A cidade sagrada Quilmes
- por Adilson Nascimento
Na Ruta Nacional 40, que corta a Argentina de norte a sul, seguindo o caminho para Cafayate (aproximadamente uma hora de Salta), tendo as montanhas do Valle Calchaquíes como guardiãs, situam-se as Ruínas dos Quilmes, morada e fortaleza dos índios calchaquies e quilmes (ou Kilmes), uma tribo pré-hispânica e pré-incaica.
Um dos sítios arqueológicos mais importantes do país, as ruínas foram descobertas em 1908 e restauradas em 1978. Hoje, pode-se visitar parte das Ruínas de Quilmes, o correspondente a cerca de 10 % aproximadamente. Importante iniciar a visita pelo Centro de Interpretação e o Museu, para que de fato se tenha noção de quem foi esse admirável povo, cruelmente quase dizimado.
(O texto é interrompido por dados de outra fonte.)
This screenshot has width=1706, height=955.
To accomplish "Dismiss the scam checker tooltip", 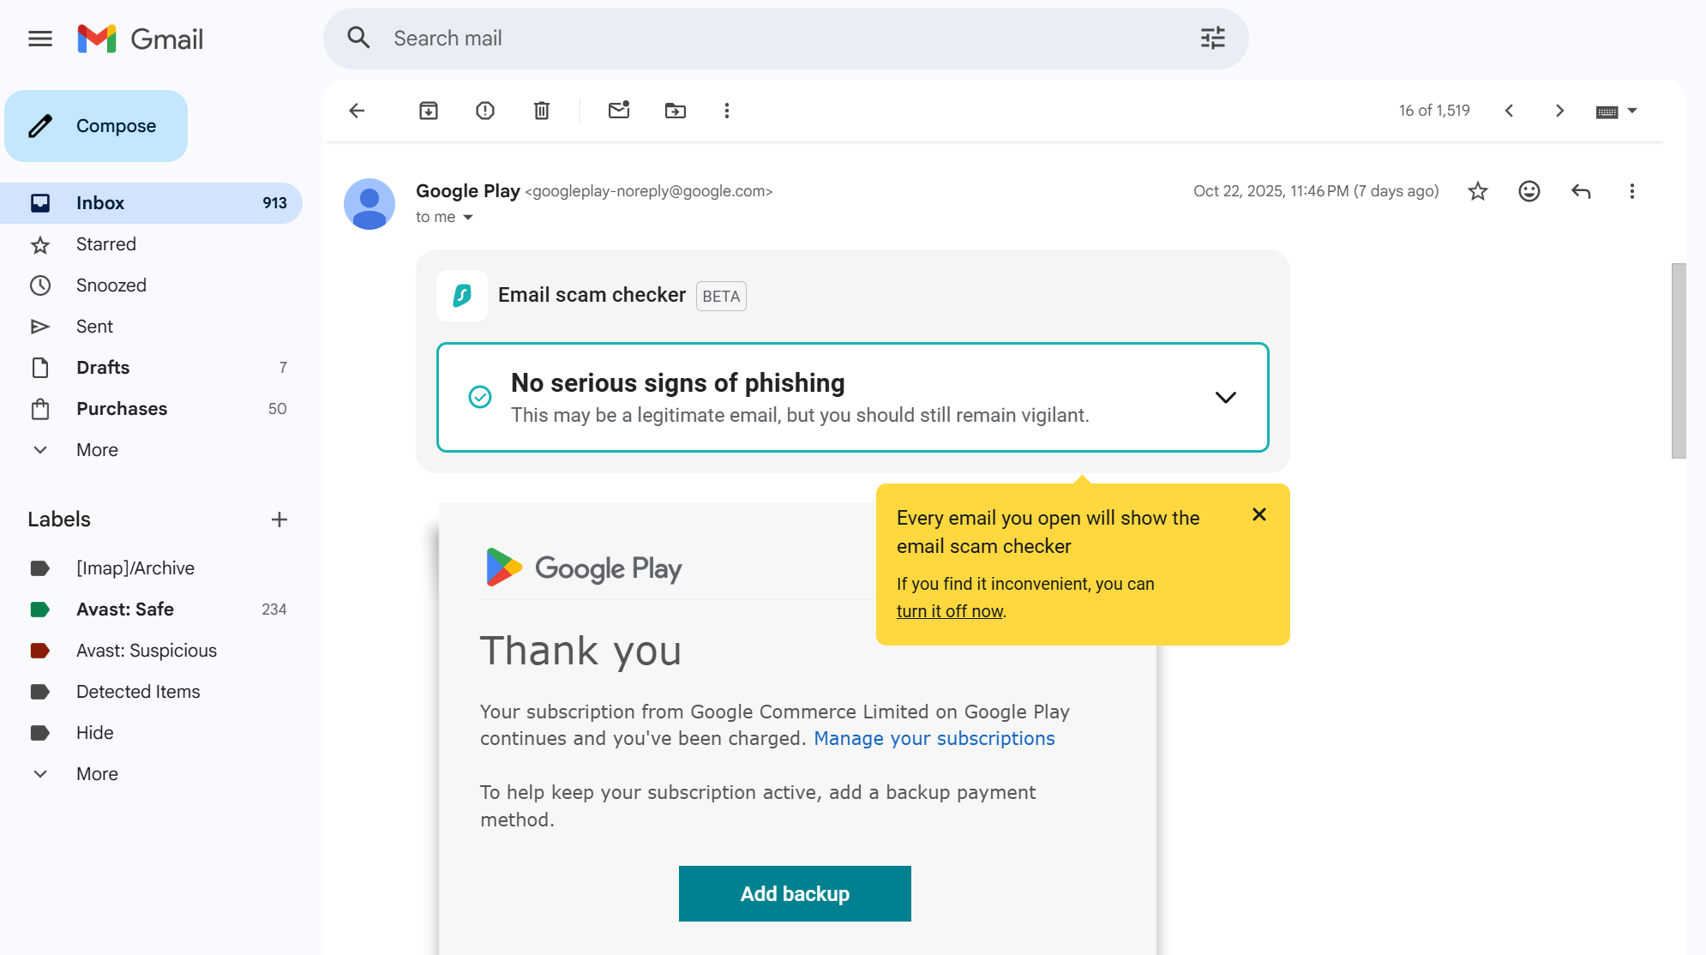I will [x=1258, y=514].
Neste fantástico museu, pode-se ver fotos e animações, inclusive em 3D, que nos remetem a origem e construção da cidade, como eram as vestimentas, como se alimentavam, a hierarquia social dentre outros aspectos, além de objetos encontrados nas ruínas, como vasos de cremação, utensílios domésticos, ferramentas e etc, além da exibição de um documentário audiovisual muito bem produzido (onde apenas nativos atuam) que narra com muita emoção e competência a trajetória do povo Quilmes .
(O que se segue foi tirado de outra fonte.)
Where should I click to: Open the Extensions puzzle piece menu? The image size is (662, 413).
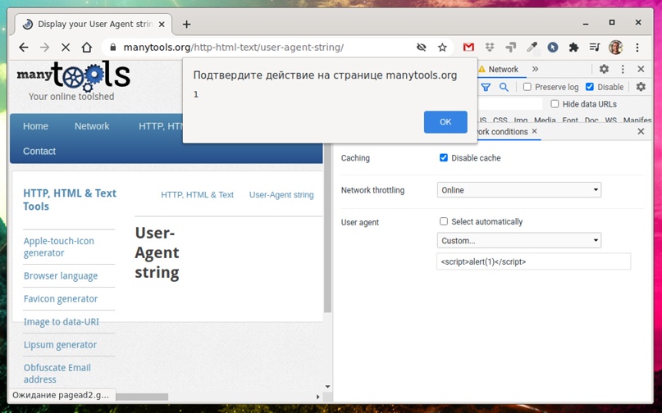(574, 48)
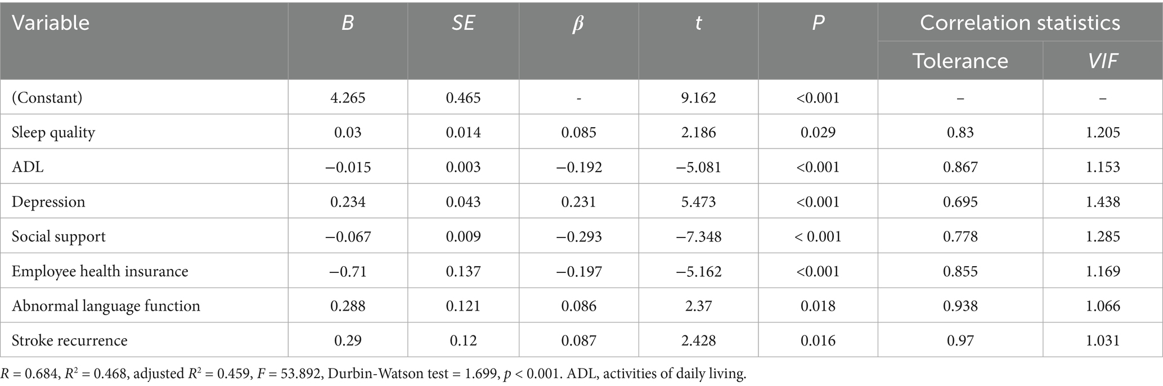Screen dimensions: 1163x386
Task: Click the Variable column header
Action: [51, 23]
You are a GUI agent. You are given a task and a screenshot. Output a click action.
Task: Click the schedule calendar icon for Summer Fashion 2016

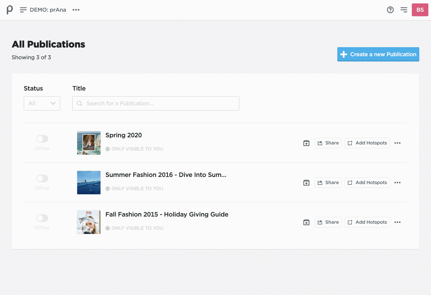pyautogui.click(x=306, y=183)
Caminhar por estas terras na Ciudad Sagrada Quilmes, é não só encontrar os vestígios arqueológicos monumentais dessa antiga comunidade andina, mas também dialogar e refletir sobre os aspectos de dominação e resistência vivenciada por esse povo, que resistiu as invasões incas no século XV (Os incas entraram nesta região nos anos 1480 e os 50 anos depois foram de muita luta) e hispânicas (os espanhóis chegam nos anos 1534 e portanto, seguiu-se mais de 130 anos de resistência aos espanhóis). Dominados e vencidos nas guerras Calchaquies, foram subjugados e obrigados a fazer uma viagem de cerca de 1.500 km a pé, até uma reserva (“reducción”) em uma região perto de Buenos Aires (hoje uma cidade chamada “Quilmes”, uma espécie de homenagem ao sofrimento desse povo) e a outros locais, causando centenas de mortes entre os Quilmes pela falta de comida, água e descanso e escravizando os que não foram levados nesta marcha. Depreende-se que menos de oitocentas pessoas chegaram com vida e que muitos, ao chegar, juraram não ter filhos para que os descendentes não vivessem em uma terra que chancelava a crueldade de um brutal genocídio.
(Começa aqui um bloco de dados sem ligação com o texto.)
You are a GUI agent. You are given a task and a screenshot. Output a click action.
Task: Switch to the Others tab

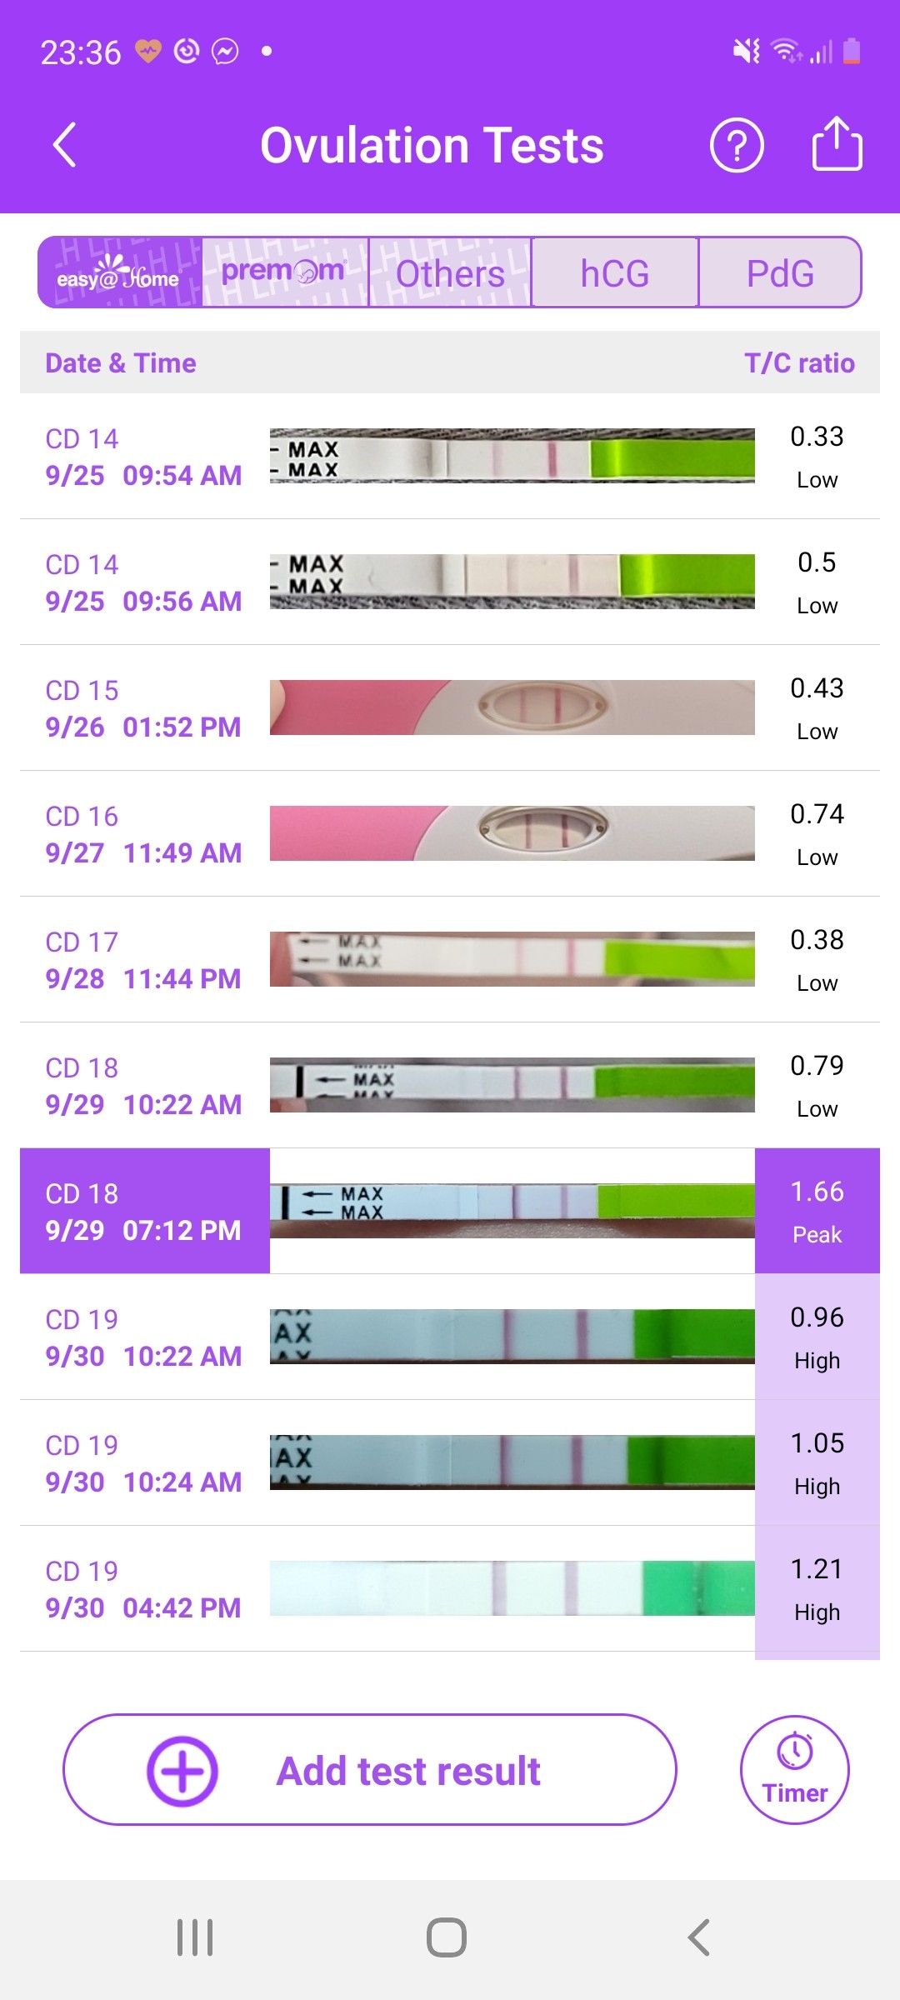pos(450,273)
O aprendizado da visita a esse local formidável e cheio de distintas energias, é que esse povo tem memória e mantém viva sua história. A Pátria se alimenta do pensamento e ação de homens e mulheres que batalharam para deixar como herança o país e as tradições, de forma soberana e independente, e que trabalha ainda hoje para forjar um futuro melhor, sem esquecer-se de seu passado de lutas.